Python Text Processing

This chapter will discuss str methods and introduce a few examples with the string and re modules.

join

The join() method is similar to what the print() function does with the sep option, except that you get a str object as the result. The iterable you pass to join() can only have string elements. On the other hand, print() uses an object's __str__() method to get its string representation (__repr__() method is used as a fallback).

>>> print(1, 2)
1 2
>>> ' '.join((1, 2))
Traceback (most recent call last):
  File "<stdin>", line 1, in <module>
TypeError: sequence item 0: expected str instance, int found
>>> ' '.join(('1', '2'))
'1 2'

>>> c = ' :: '
>>> c.join(['This', 'is', 'a', 'sample', 'string'])
'This :: is :: a :: sample :: string'

As an exercise, check what happens if you pass multiple string values separated by comma to join() instead of an iterable.

Transliteration

The translate() method accepts a table of codepoints (numerical value of a character) mapped to another character/codepoint or None (if the character has to be deleted). You can use the ord() built-in function to get the codepoint of characters. Or, you can use the str.maketrans() method to generate the mapping for you.

>>> ord('a')
97
>>> ord('A')
65

>>> str.maketrans('aeiou', 'AEIOU')
{97: 65, 101: 69, 105: 73, 111: 79, 117: 85}

>>> greeting = 'have a nice day'
>>> greeting.translate(str.maketrans('aeiou', 'AEIOU'))
'hAvE A nIcE dAy'

The string module has a collection of constants that are often useful in text processing. Here's an example of deleting punctuation characters.

>>> import string
>>> string.punctuation
'!"#$%&\'()*+,-./:;<=>?@[\\]^_`{|}~'

>>> para = '"Hi", there! How *are* you? All fine here.'
>>> para.translate(str.maketrans('', '', string.punctuation))
'Hi there How are you All fine here'

>>> chars_to_delete = ''.join(set(string.punctuation) - set('.!?'))
>>> para.translate(str.maketrans('', '', chars_to_delete))
'Hi there! How are you? All fine here.'

As an exercise, read the documentation for features covered in this section. See also stackoverflow: character translation examples.
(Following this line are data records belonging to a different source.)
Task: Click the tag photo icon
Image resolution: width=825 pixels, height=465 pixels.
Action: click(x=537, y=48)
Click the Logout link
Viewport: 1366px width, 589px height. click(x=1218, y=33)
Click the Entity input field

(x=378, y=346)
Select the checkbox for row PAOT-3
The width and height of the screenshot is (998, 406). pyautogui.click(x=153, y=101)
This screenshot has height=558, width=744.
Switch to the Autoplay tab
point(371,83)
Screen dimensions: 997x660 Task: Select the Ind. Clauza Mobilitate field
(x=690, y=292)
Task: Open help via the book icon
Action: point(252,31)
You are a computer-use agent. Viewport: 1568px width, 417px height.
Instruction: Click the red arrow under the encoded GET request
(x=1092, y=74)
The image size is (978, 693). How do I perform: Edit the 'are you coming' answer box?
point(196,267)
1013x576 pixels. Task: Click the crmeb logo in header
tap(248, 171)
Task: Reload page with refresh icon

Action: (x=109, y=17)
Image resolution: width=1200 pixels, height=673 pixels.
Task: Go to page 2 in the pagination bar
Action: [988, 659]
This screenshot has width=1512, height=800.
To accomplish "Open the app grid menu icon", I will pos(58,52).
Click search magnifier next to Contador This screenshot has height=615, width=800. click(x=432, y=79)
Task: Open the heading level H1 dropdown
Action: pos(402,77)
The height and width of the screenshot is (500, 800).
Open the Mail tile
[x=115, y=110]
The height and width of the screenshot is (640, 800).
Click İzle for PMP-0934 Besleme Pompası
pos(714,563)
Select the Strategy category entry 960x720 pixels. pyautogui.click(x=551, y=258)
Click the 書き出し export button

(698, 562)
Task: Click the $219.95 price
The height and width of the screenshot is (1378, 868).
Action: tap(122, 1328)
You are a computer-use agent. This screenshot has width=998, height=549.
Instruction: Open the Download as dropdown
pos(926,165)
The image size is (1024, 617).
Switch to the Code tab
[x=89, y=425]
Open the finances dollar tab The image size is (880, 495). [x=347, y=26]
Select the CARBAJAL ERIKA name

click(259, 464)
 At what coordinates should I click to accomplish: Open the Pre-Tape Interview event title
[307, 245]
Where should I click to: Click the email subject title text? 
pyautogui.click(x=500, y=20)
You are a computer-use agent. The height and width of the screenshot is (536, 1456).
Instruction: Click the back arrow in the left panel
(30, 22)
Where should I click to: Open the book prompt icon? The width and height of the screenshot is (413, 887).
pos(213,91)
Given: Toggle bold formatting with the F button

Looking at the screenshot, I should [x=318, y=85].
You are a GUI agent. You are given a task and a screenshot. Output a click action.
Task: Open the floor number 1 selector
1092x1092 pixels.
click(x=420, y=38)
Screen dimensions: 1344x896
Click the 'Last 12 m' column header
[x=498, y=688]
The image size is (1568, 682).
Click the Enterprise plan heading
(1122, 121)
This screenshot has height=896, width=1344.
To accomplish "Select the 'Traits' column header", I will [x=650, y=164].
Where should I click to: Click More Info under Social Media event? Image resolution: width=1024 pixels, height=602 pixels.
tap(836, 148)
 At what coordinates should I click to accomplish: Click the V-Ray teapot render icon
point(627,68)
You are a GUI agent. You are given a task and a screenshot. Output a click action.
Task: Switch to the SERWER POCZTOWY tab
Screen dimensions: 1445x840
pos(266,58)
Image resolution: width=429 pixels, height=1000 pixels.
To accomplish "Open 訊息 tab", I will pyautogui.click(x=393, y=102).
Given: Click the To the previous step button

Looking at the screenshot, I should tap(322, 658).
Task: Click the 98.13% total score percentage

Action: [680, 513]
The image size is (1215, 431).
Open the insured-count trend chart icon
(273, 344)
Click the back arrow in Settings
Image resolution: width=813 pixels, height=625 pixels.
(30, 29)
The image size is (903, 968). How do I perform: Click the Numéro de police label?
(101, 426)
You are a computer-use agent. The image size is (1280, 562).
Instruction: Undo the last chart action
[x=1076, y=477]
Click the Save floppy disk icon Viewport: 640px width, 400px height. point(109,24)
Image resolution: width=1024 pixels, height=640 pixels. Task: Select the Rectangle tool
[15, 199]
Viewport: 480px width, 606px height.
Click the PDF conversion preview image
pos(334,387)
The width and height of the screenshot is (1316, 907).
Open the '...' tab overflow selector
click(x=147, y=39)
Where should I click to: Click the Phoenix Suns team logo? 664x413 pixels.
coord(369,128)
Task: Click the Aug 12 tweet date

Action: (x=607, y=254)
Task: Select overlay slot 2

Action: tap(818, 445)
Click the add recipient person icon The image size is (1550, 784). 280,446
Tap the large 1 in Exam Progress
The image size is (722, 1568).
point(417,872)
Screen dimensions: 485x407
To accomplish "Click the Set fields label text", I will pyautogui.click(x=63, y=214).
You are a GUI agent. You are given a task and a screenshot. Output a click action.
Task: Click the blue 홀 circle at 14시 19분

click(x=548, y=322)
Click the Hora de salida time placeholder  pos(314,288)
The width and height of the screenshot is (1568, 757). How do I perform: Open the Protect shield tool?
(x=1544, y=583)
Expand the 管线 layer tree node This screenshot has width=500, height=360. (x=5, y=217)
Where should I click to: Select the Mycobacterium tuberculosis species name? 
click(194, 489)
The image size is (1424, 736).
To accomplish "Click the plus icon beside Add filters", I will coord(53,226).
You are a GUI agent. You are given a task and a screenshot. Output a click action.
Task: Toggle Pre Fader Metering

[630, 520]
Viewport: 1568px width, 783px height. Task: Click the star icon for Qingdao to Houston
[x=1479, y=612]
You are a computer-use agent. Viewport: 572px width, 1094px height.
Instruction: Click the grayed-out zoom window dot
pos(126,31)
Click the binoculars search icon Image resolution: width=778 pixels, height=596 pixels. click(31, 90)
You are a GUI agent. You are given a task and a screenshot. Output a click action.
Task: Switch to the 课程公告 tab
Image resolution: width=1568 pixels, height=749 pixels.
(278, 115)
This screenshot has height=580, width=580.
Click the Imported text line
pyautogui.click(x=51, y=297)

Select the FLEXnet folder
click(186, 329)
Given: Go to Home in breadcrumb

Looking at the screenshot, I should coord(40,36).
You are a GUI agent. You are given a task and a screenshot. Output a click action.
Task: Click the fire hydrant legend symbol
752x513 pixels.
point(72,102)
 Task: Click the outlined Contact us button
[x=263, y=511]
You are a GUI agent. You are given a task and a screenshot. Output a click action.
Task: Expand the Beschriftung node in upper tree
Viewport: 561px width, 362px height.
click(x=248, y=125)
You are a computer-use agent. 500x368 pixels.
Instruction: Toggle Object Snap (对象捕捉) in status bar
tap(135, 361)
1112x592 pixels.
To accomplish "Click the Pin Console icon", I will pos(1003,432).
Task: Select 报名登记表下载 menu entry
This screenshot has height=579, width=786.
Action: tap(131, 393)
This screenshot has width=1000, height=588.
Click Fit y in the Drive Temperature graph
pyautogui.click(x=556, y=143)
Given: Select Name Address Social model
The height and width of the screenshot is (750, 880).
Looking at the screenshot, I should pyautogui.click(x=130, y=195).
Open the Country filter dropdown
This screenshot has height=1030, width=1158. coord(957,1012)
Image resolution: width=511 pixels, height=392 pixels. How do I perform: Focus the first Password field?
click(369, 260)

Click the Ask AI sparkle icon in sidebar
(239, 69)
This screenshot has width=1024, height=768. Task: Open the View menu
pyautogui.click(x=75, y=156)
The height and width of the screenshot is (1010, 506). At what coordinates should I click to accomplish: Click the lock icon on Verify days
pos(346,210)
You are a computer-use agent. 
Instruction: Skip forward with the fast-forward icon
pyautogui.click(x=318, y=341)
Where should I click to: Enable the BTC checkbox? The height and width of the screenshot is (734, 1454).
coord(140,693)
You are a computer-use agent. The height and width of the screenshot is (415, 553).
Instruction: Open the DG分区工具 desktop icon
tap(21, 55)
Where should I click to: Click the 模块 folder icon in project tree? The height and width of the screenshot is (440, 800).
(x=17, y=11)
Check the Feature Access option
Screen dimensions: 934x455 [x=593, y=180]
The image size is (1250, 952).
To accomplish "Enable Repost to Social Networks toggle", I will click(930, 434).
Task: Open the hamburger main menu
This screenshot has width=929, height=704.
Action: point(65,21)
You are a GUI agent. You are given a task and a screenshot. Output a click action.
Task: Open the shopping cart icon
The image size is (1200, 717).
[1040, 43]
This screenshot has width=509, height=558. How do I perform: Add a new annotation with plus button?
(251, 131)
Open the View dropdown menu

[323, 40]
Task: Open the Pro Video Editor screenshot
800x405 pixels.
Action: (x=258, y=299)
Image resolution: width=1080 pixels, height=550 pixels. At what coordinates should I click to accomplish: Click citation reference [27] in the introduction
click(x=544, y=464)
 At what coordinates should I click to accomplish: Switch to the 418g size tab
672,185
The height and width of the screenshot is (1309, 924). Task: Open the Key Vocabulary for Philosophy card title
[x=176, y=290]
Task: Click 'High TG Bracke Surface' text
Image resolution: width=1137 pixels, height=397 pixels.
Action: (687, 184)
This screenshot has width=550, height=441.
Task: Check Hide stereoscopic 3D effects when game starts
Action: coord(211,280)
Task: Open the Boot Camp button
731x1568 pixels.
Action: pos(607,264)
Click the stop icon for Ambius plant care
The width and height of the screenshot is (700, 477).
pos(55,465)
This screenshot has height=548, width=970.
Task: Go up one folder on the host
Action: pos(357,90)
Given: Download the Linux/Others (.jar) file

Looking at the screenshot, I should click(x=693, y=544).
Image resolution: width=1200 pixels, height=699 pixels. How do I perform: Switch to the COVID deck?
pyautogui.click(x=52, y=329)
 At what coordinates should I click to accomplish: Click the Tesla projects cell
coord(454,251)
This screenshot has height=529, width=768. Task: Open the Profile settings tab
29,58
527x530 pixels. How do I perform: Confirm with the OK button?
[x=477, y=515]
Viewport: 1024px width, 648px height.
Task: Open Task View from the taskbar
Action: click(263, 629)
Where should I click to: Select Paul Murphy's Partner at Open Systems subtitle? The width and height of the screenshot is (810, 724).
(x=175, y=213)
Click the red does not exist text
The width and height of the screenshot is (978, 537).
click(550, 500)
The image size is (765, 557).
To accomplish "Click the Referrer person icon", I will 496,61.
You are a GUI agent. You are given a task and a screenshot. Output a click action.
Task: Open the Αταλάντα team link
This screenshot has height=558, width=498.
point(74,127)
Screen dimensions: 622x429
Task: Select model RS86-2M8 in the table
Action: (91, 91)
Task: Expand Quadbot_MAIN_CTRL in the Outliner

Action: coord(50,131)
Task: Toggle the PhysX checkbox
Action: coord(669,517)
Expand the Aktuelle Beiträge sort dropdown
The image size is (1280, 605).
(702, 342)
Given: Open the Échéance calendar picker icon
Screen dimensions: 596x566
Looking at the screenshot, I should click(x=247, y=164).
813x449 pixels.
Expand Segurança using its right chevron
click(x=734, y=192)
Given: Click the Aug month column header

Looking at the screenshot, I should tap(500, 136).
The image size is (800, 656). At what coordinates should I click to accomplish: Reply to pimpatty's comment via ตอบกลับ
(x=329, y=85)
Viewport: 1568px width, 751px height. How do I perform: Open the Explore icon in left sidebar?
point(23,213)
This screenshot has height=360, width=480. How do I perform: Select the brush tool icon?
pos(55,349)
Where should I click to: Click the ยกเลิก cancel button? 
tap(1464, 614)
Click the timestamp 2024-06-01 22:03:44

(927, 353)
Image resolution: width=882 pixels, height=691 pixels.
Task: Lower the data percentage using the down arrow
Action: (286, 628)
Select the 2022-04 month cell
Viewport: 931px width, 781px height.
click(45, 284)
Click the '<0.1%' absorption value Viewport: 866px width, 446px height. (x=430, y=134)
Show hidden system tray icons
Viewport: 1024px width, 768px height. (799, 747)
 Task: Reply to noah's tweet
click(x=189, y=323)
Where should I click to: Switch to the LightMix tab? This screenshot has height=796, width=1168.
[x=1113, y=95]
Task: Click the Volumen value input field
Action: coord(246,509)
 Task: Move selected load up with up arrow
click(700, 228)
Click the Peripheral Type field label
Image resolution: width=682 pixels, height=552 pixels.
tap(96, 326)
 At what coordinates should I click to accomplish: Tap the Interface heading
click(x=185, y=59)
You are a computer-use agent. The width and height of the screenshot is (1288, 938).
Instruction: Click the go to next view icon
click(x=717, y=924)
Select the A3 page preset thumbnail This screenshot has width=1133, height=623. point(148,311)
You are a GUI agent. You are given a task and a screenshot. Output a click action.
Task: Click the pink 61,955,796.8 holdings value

Removing leading/trailing characters

The strip() method removes consecutive characters from the start/end of the given string. By default it removes whitespace characters, which you can change by passing a str argument. You can use lstrip() and rstrip() methods to work only on the leading and trailing characters respectively.

>>> greeting = '  \t\r\n have    a  nice \t day  \f\v\r\t\n '
>>> greeting.strip()
'have    a  nice \t day'
>>> greeting.lstrip()
'have    a  nice \t day  \x0c\x0b\r\t\n '
>>> greeting.rstrip()
'  \t\r\n have    a  nice \t day'

>>> '"Hi",'.strip(string.punctuation)
'Hi'

The removeprefix() and removesuffix() methods will delete a substring from the start/end of the input string.

>>> 'spare'.removeprefix('sp')
'are'
>>> 'free'.removesuffix('e')
'fre'

# difference between remove and strip
>>> 'cared'.removesuffix('de')
'cared'
>>> 'cared'.rstrip('de')
'car'

Dealing with case

Here's five different methods for changing the case of characters. Word level transformation is determined by consecutive occurrences of alphabets, not limited to separation by whitespace characters.

>>> sentence = 'thIs iS a saMple StrIng'

>>> sentence.capitalize()
'This is a sample string'

>>> sentence.title()
'This Is A Sample String'

>>> sentence.lower()
'this is a sample string'

>>> sentence.upper()
'THIS IS A SAMPLE STRING'

>>> sentence.swapcase()
'THiS Is A SAmPLE sTRiNG'

The string.capwords() method is similar to title() but also allows a specific word separator (whose default is whitespace).

>>> phrase = 'this-IS-a:colon:separated,PHRASE'

>>> phrase.title()
'This-Is-A:Colon:Separated,Phrase'
>>> string.capwords(phrase, ':')
'This-is-a:Colon:Separated,phrase'

is methods

The islower(), isupper() and istitle() methods check if the given string conforms to the specific case pattern. Characters other than alphabets do not influence the result, but at least one alphabet needs to be present for a True output.

>>> 'αλεπού'.islower()
True

>>> '123'.isupper()
False
>>> 'ABC123'.isupper()
True

>>> 'Today is Sunny'.istitle()
False

Here's some examples with isnumeric() and isascii() methods. As an exercise, read the documentation for the rest of the is methods.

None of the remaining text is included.